Requirement -> Please read the text about Attorney General Jeff Sessions and answer: what did Carter Page tell the House Intelligence panel?

Attorney General Jeff Sessions will be in the hot seat Tuesday when Democratic lawmakers on the House Judiciary Committee finally get to grill him about three people: former Trump campaign aides George Papadopoulos and Carter Page, and current White House advisor Stephen Miller.
All three men have made headlines in the past several weeks for revelations of either having or knowing about Russian connections during the Trump campaign that indicate Sessions lied under oath. As we know, Sessions has repeatedly claimed to be unaware of any liaisons between Trump campaign officials and Russian operatives. That claim was blown to bits when the Papadopoulos guilty plea was unsealed several weeks ago, followed by Page telling the House Intelligence panel last week that he informed Sessions of his July 2016 trip to Russia, where he met with Russian government officials.

Given data ->
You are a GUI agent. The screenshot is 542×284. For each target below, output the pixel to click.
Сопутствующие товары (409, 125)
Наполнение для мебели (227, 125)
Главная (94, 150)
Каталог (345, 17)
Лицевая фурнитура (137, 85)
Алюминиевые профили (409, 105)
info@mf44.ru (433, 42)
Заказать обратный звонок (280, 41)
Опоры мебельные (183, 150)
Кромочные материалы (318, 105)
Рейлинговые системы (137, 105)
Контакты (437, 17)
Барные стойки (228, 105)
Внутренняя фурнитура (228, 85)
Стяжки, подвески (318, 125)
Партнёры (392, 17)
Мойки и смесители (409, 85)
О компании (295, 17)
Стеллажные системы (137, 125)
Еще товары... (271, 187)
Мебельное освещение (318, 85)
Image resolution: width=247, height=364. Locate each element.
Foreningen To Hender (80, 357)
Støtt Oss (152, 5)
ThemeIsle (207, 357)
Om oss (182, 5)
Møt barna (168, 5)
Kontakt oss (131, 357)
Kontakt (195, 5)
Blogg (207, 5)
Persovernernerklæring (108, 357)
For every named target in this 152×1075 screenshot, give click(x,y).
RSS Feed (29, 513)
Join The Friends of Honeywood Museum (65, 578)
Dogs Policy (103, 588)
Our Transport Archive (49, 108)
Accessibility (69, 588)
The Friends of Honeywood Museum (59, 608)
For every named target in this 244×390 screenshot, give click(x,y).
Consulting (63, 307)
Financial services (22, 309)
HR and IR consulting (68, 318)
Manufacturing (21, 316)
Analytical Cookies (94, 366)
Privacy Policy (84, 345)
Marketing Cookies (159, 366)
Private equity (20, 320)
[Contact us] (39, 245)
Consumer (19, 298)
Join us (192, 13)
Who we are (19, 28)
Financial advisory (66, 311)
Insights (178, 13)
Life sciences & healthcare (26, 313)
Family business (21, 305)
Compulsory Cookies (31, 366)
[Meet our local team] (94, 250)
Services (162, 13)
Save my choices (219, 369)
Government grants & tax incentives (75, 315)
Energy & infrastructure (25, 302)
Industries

Final answer -> He told the panel that he had informed Sessions of his July 2016 trip to Russia, where he met with Russian government officials.